■ Consignes:
- A) Transcrivez le passage du texte sur le Père Lamy qui commence par "Le Père Jean-Edouard" et se termine par "charisme de prophétie.".
- B) D'après le texte sur le Père Lamy, qui l'a appelé un « second Curé d'Ars » ?

++++ Texte de l'exercice ++++

Père Jean-Edouard Lamy (1853-1931) : "la paix sera rendue au monde"

Présentation :

Le Père Jean-Edouard Lamy (1853-1931), appelé un "second Curé d'Ars" par le Cardinal Amette, archevêque de Paris, fut ordonné prêtre en 1886. Curé de la Courneuve à partir de 1900, il a fréquenté diverses personnalités (Jacques Maritain - qui a préfacé sa biographie - et son épouse Raïssa, Erik Satie, Jean Cocteau, etc.) et fonda en 1930 la congrégation des Serviteurs de Jésus et de Marie. Il a vécu maintes expériences mystiques dès son enfance, comme des visions de la Vierge, de saint Joseph, d’anges et du diable. Dieu lui donna aussi le charisme de prophétie.

++++ Données recueillies ++++

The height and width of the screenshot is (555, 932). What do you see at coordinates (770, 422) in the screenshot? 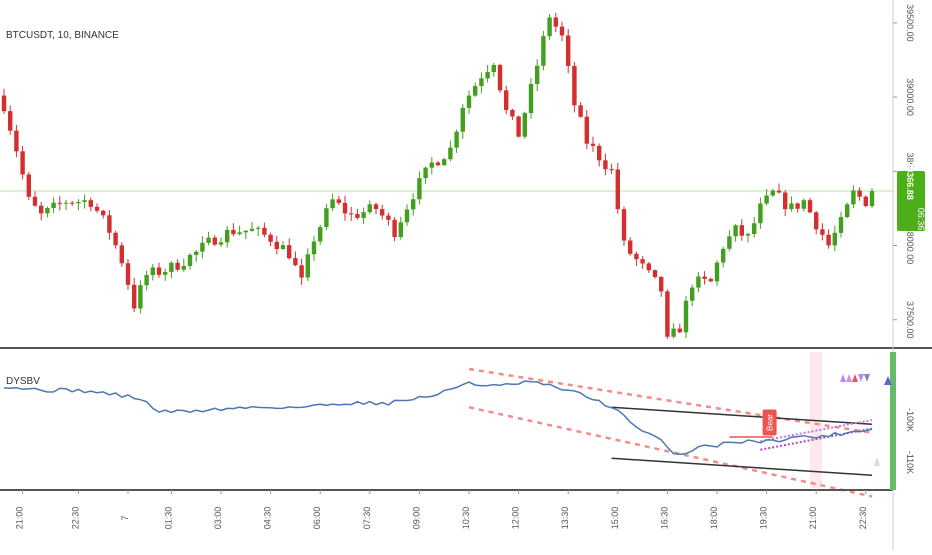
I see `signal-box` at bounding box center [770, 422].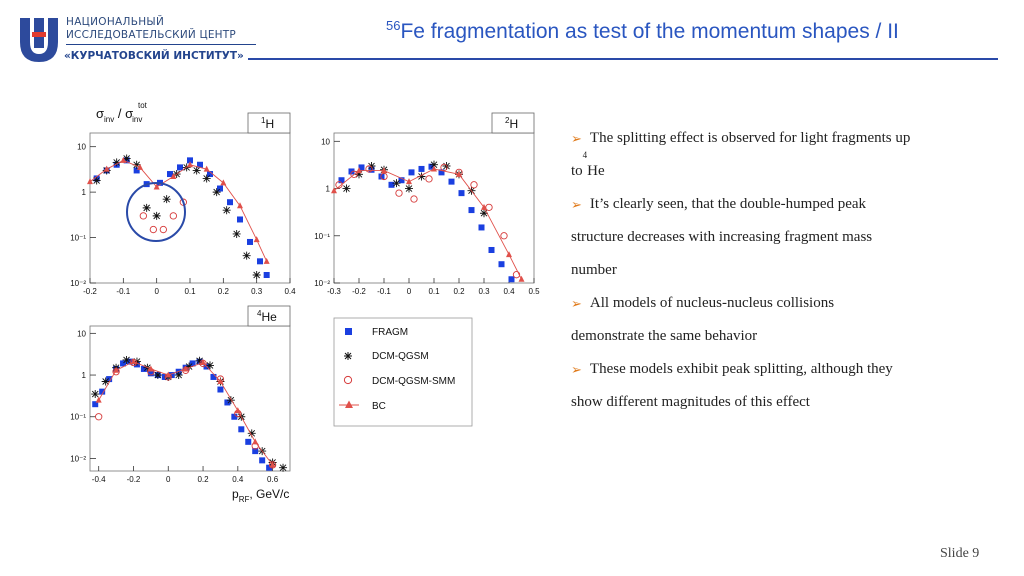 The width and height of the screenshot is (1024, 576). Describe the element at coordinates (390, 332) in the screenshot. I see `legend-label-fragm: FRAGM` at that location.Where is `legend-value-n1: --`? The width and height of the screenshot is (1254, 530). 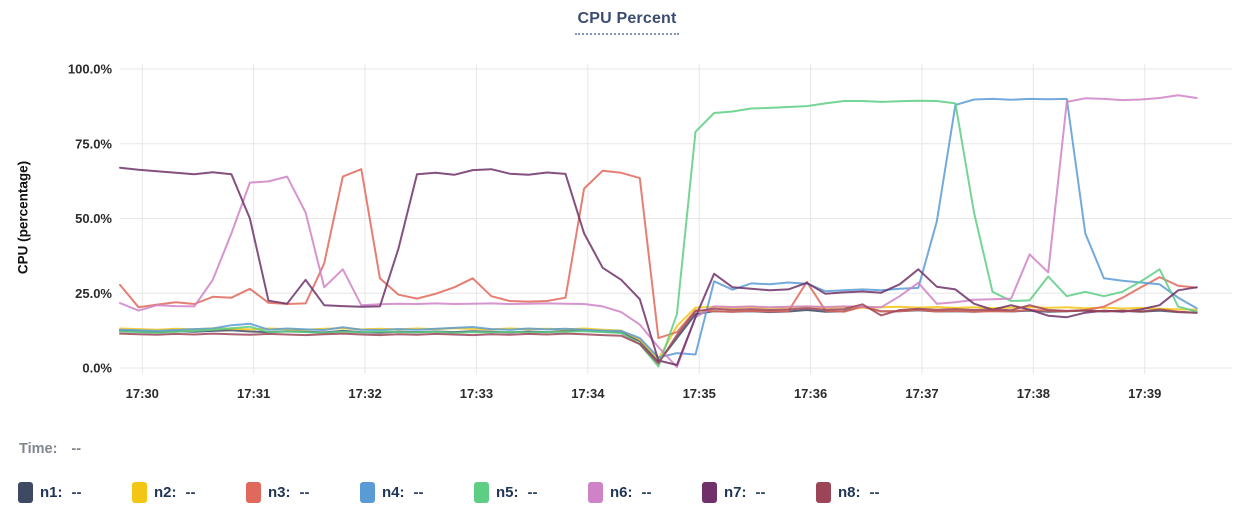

++++

■ Réponses par point:
- A)
Le Père Jean-Edouard Lamy (1853-1931), appelé un "second Curé d'Ars" par le Cardinal Amette, archevêque de Paris, fut ordonné prêtre en 1886. Curé de la Courneuve à partir de 1900, il a fréquenté diverses personnalités (Jacques Maritain - qui a préfacé sa biographie - et son épouse Raïssa, Erik Satie, Jean Cocteau, etc.) et fonda en 1930 la congrégation des Serviteurs de Jésus et de Marie. Il a vécu maintes expériences mystiques dès son enfance, comme des visions de la Vierge, de saint Joseph, d’anges et du diable. Dieu lui donna aussi le charisme de prophétie.

- B) Le Cardinal Amette, archevêque de Paris.